Miroslav Aleksić (Мирослав Алексић; born 1954) is a politician in Serbia. He was a founding member of the Democratic Party of Serbia (Demokratska stranka Srbije, DSS) and served in the Assembly of the Federal Republic of Yugoslavia, the Assembly of Serbia and Montenegro, and the Assembly of the City of Belgrade as a party member. He resigned from the DSS in 2014.

He is not to be confused with a different DSS official named Miroslav Aleksić, who was based in Vrbas.

==Private career==
Aleksić has a degree in economics and lives in Belgrade.

==Political career==
Aleksić was a candidate for the National Assembly of Serbia in the 1993 parliamentary election, appearing in the forty-second position (out of forty-six) on the DSS's electoral list in Belgrade. The party won four seats in the city, and he was not included in its assembly delegation. (From 1992 to 2000, one-third of Serbia's parliamentary mandates were assigned to candidates from successful lists in numerical order, while the remaining two-thirds were distributed amongst other candidates at the discretion of the sponsoring parties and coalitions. Aleksić could have been awarded a mandate despite his low position on the list.)

For the 2000 Yugoslavian federal election, the DSS participated in the Democratic Opposition of Serbia (DOS), a broad coalition of parties opposed to Slobodan Milošević's rule. Aleksić was awarded the third position on the DOS's electoral list for the Yugoslavian parliament's Chamber of Citizens in the four-member Belgrade division of Palilula. The list won three seats, and he was granted a mandate. (For the 2000 election, half of the mandates were awarded to successful lists in numerical order, and the other half were distributed at the discretion of the sponsoring parties or coalitions. Aleksić did not automatically receive a mandate by virtue of his position but was included as a DSS representative all the same.) He was also elected to the Assembly of the City of Belgrade in the concurrent 2000 local elections for Barajevo's second division, a single-member constituency. The DOS won both elections, and Aleksić initially served as a government supporter. On 8 December 2000, he was appointed as an assistant minister of transport in the government of Yugoslavia with responsibility for river transport. The DSS left the DOS in 2002 and moved into opposition.

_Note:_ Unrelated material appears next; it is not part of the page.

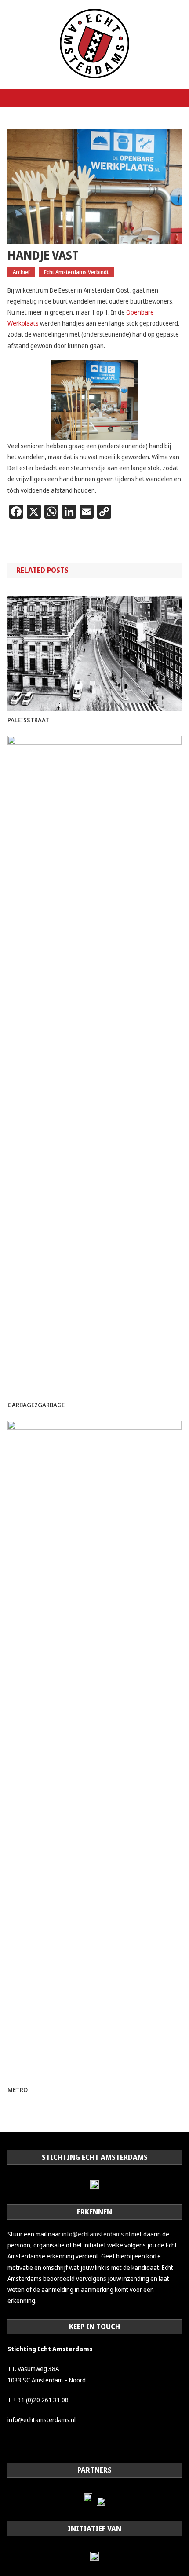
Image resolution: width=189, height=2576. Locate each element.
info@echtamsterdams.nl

The Federal Republic of Yugoslavia was re-constituted as the State Union of Serbia and Montenegro in 2003, and the old Yugoslavian parliament was replaced by a new unicameral assembly. The first members of this assembly were selected via indirect election by the republican parliaments of Serbia and Montenegro; only serving members of the republican parliaments or outgoing members of the previous federal parliament were eligible. Aleksić was chosen as one of the DSS's delegates.

Aleksić once again sought election to the National Assembly of Serbia in the 2003 parliamentary election, appearing in the 101st position on the DSS's list. By this time, the entire country had been restructured as a single electoral unit, and all mandates were assigned at the discretion parties that crossed the electoral threshold. The DSS won fifty-three seats, and Aleksić was not granted a mandate.

His first term in the Assembly of Serbia and Montenegro ended in early 2004, when the republican parliament in Serbia selected new representatives. While not initially included in his party's delegation, he received a new federal mandate on 23 March 2004 as the replacement for another DSS member. The federal assembly ceased to exist in 2006, when Montenegro withdrew from the state union.

Aleksić did not seek re-election to the Belgrade city assembly in 2004.

Several prominent DSS members, including Aleksić, left the party in 2014, citing dissatisfaction with its recent direction.